Asterisk denotes entries on real places.
*Harlem.
*American South. As a region, the South resonates with symbolic importance in the memories, prayers, and visions of the novel’s characters. None of the real-time action of the novel occurs in the South; however, the South is symbolic of the psychological and historical origins of the Grimes family and other key characters. The South also works symbolically on other levels. It signifies the legacy of slavery in American history, with all of its physical, mental, spiritual and political implications for the characters, for African American history, and for the country as a whole. As embodied in the consciousness of the characters, the South also signifies the continued reality of American apartheid, which through the literary device of visionary prayer is projected “north” and played out in the present of the novel, and, by extension, it is projected into the 1950’s context of the novel’s original publication. As the place from which many of the key characters come, the South profoundly affects “where they are.”

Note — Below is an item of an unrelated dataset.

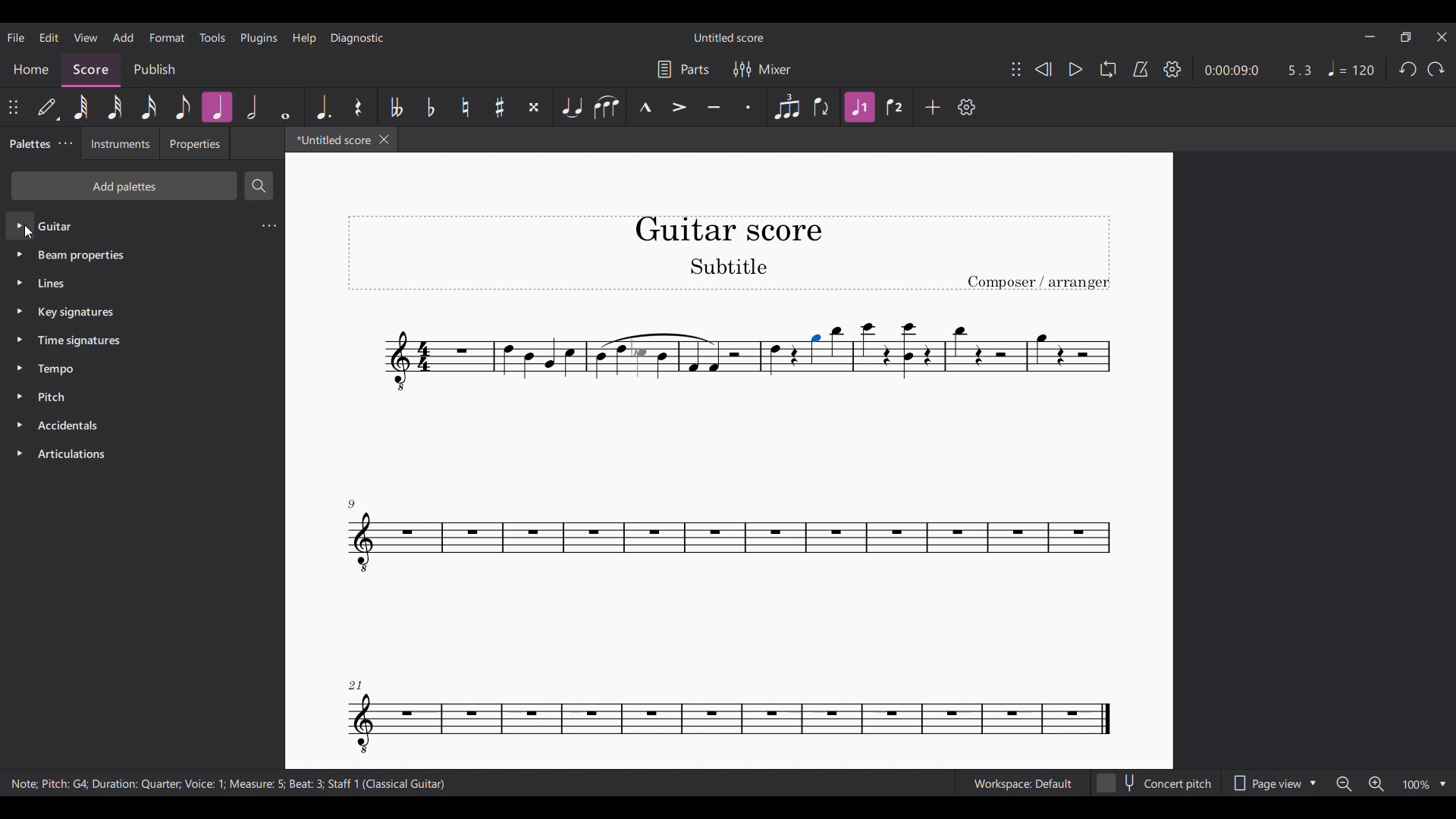 The width and height of the screenshot is (1456, 819). I want to click on Quarter note highlighted after current selection, so click(216, 107).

Pentecostal church. Harlem church in which John Grimes, his family, Elisha and the “Saints” gather for prayer services on the threshing floor as the symbolic (and ironic) center of African American history and consciousness. This temple is also the place where the characters confront American history and culture, through the intense visionary experience of their prayers. Interpreters of Go Tell It on the Mountain disagree regarding whether or not John Grimes has a religious conversion on the threshing floor, and whether whatever kind of conversion he does experience is toward, or away from, the tradition represented by Gabriel and the black church. However, among these differing interpretations, there is no dispute about the importance of the threshing floor as the altar, so to speak, where John “descends” into history and where he experiences his ultimate epiphany.
Movie theater. Midtown Manhattan theater that John visits on his birthday, the day of his profound rebirth. The movie theater becomes a secularized temple for John, a place where the film he sees symbolizes the world of art, open sexuality, and creativity. Drawn toward the “temptation” of art, John struggles throughout the novel to see his history and the history of his people, as a source for the liberating possibilities of artistic expression.
*Central Park. Large park in the middle of Manhattan that serves as a transitional space, working symbolically within the richly textured biblical imagery of the novel as a whole. Early in the novel, John crosses the park, the wilderness, to climb to the summit of a hill, and is gripped by a prophetic presentiment of freedom, power, and transcendence. His brief but sharply focused encounter with an elderly white man in the open space of the park symbolically affirms the possibility of a mutually acknowledged shared humanity. This encounter occurs in a space away from the city streets, where the characters are protected for a brief moment from the identity pressures and pre-set patterns of American society.